El año 2026 ha comenzado en Nueva York con una intensa actividad en el Consejo de Seguridad de la ONU, que bajo la presidencia mensual de Somalia ha abierto su agenda con una destacada presencia de asuntos latinoamericanos. La crisis en Venezuela tras la operación militar de Estados Unidos fue analizada en una sesión extraordinaria del máximo órgano de Naciones Unidas, en la que dos países de la región, Panamá y Colombia, participan como miembros no permanentes con mandatos bianuales.

En las próximas semanas, el Consejo de Seguridad tiene previstas sesiones especiales centradas en la grave situación humanitaria de Haití, derivada de la violencia de pandillas y grupos armados, así como en el seguimiento de los acuerdos de paz firmados en 2016 en Colombia entre el Gobierno y la guerrilla de las FARC.

En este contexto, el Enviado Especial de la Corte Centroamericana de Justicia ante Naciones Unidas, David Balsa —nominado en 2023 al Premio Nobel de la Paz por su labor en Centroamérica— intervino recientemente ante el Consejo de Seguridad en Nueva York. En línea con el discurso de la subsecretaria general de la ONU y representante especial para las Víctimas de Conflictos, Pramila Patten, Balsa subrayó el compromiso de las instituciones centroamericanas con la paz y el diálogo como vías fundamentales para la resolución de conflictos en la región.

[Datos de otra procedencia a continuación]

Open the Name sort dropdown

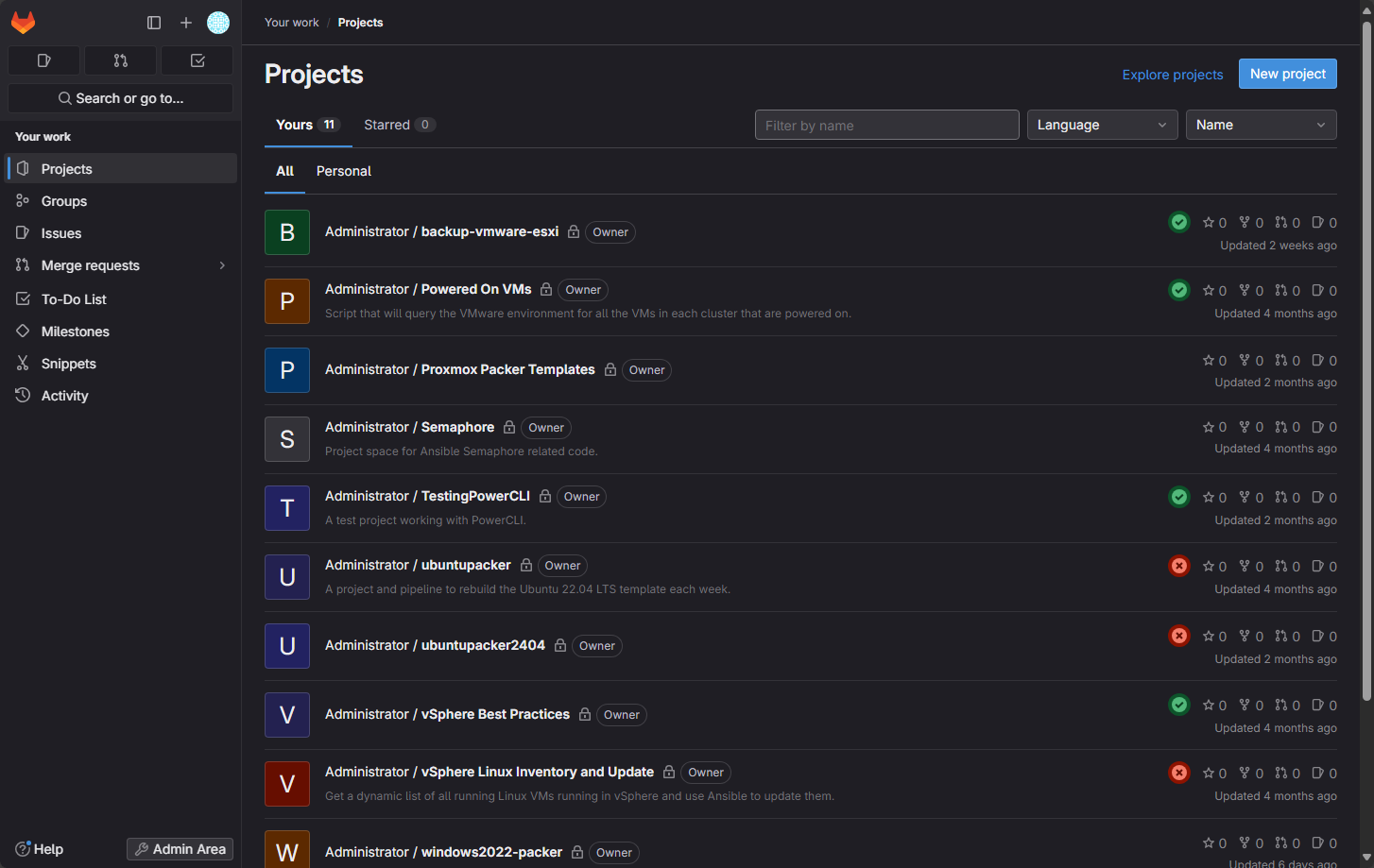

América Latina cuenta además con serias opciones de asumir la Secretaría General de la ONU durante el período 2027-2031, de acuerdo con el principio de rotación geográfica por continentes. La Comunidad de Estados Latinoamericanos y Caribeños (CELAC) expresó en sus últimas cumbres de jefes de Estado y de Gobierno, celebradas en 2025 en Tegucigalpa (Honduras) y Santa Marta (Colombia), el respaldo regional a la elección, por primera vez en la historia, de una mujer latinoamericana como secretaria general de Naciones Unidas.

Entre las principales candidatas figuran la expresidenta de Chile, Michelle Bachelet, y la actual directora general de la UNCTAD, Rebeca Grynspan. El proceso de elección se llevará a cabo en el segundo semestre de 2026 mediante votaciones entre los quince Estados miembros del Consejo de Seguridad, y posteriormente el candidato —o, previsiblemente, la candidata— será ratificado por la Asamblea General, integrada por los 193 Estados miembros de la ONU.

En sus intervenciones ante distintos organismos de Naciones Unidas, David Balsa ha reiterado asimismo el firme respaldo de las instituciones centroamericanas a la labor del actual secretario general de la ONU, el ex primer ministro portugués António Guterres. Ambas partes han mantenido diversas reuniones oficiales en los últimos años para abordar cuestiones clave de la agenda regional e internacional.

Como muestra de esta estrecha sintonía, la Corte Centroamericana de Justicia ha apoyado iniciativas como la inclusión del idioma portugués como lengua oficial de la ONU y el fortalecimiento del papel de la Comunidad de Países de Lengua Portuguesa (CPLP), organización en cuya creación António Guterres desempeñó un papel destacado durante su etapa como primer ministro de Portugal.

La Corte Centroamericana de Justicia, constituida en 1991, es el tribunal internacional de los ocho Estados miembros del Sistema de Integración Centroamericana (SICA), organismo que cuenta con estatus de observador internacional y una misión permanente acreditada ante la sede de Naciones Unidas en Nueva York.